» **WORK ORDER**: Your answer must be only the lines below from the one containing "You are a GUI" through the one containing "Image resolution: width=691", copied exactly, with the pictures left out.
DATASET EXCERPTS Start Marker
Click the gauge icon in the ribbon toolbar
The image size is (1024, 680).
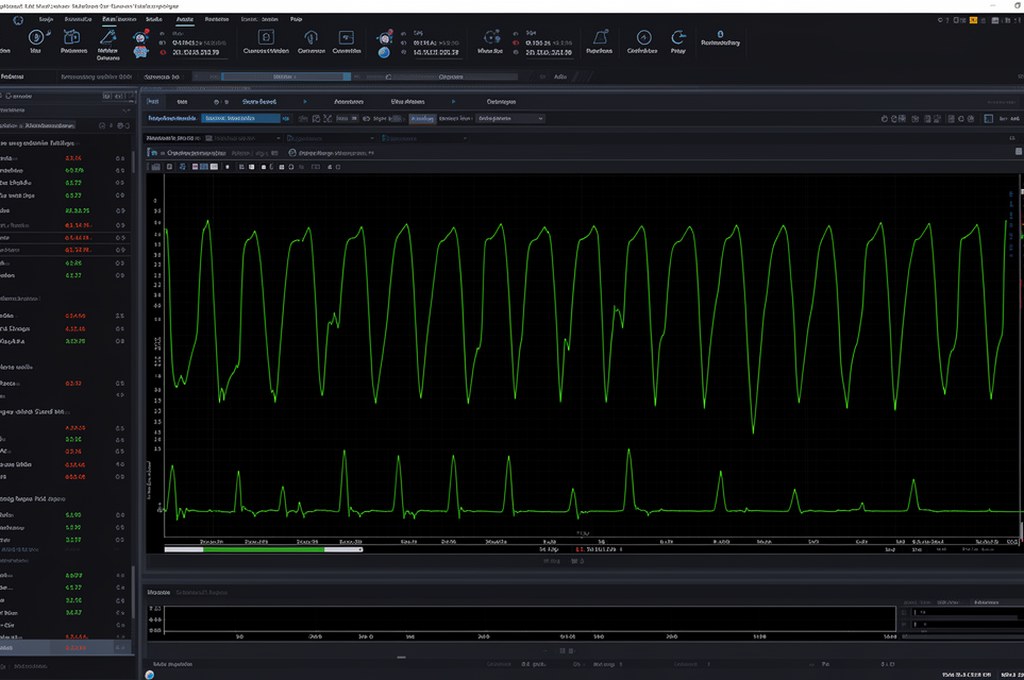[644, 38]
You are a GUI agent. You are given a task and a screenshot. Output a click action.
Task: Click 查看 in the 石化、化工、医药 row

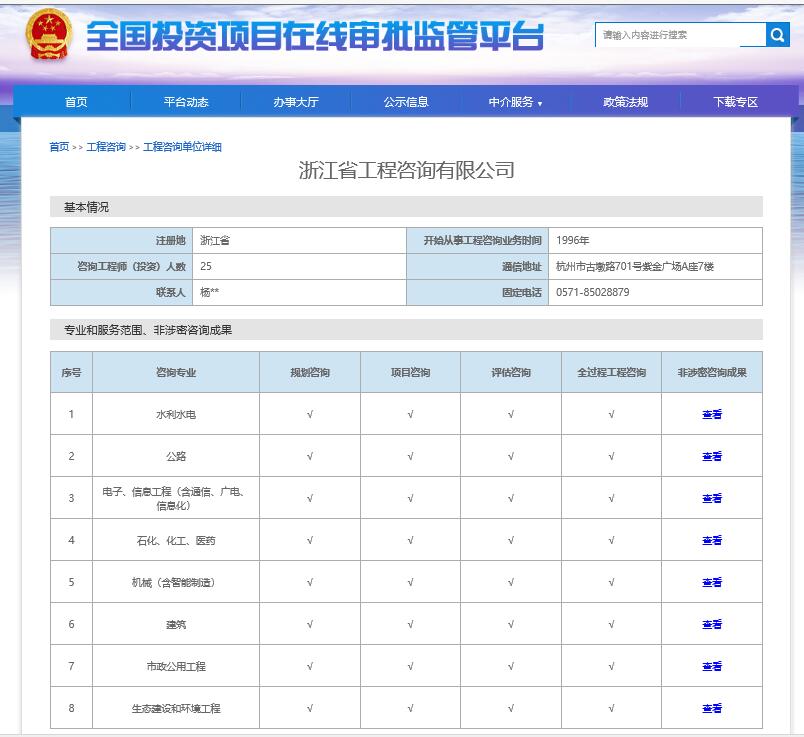click(x=712, y=541)
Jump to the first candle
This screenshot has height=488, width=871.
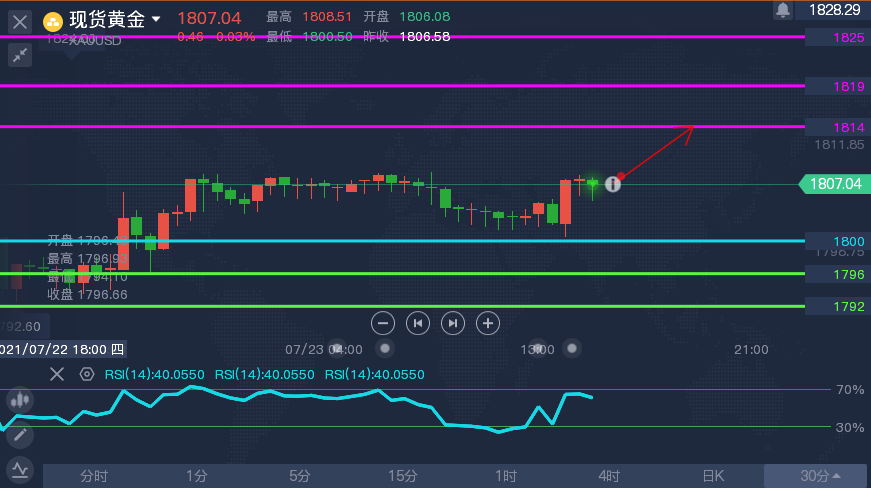pyautogui.click(x=418, y=322)
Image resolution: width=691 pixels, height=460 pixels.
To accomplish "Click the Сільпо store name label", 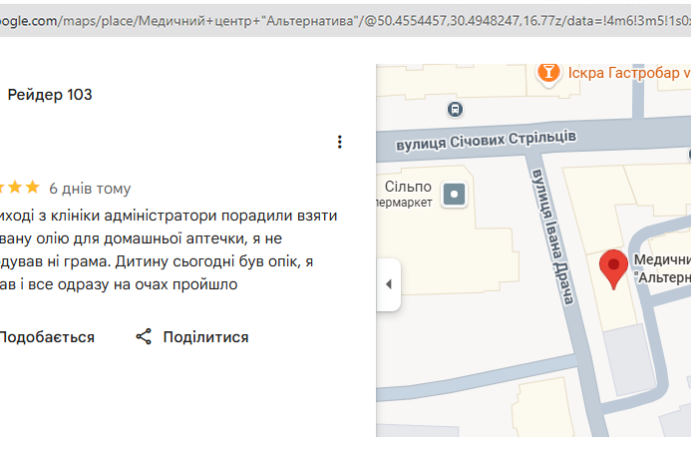I will coord(408,187).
DATASET EXCERPTS End Marker
» **RESPONSE**:
You are a GUI agent. You are given a task and a screenshot. Output a click action.
Task: Click 查看 in the 石化、化工、医药 row

click(x=712, y=541)
Jump to the first candle
This screenshot has height=488, width=871.
pyautogui.click(x=418, y=322)
Image resolution: width=691 pixels, height=460 pixels.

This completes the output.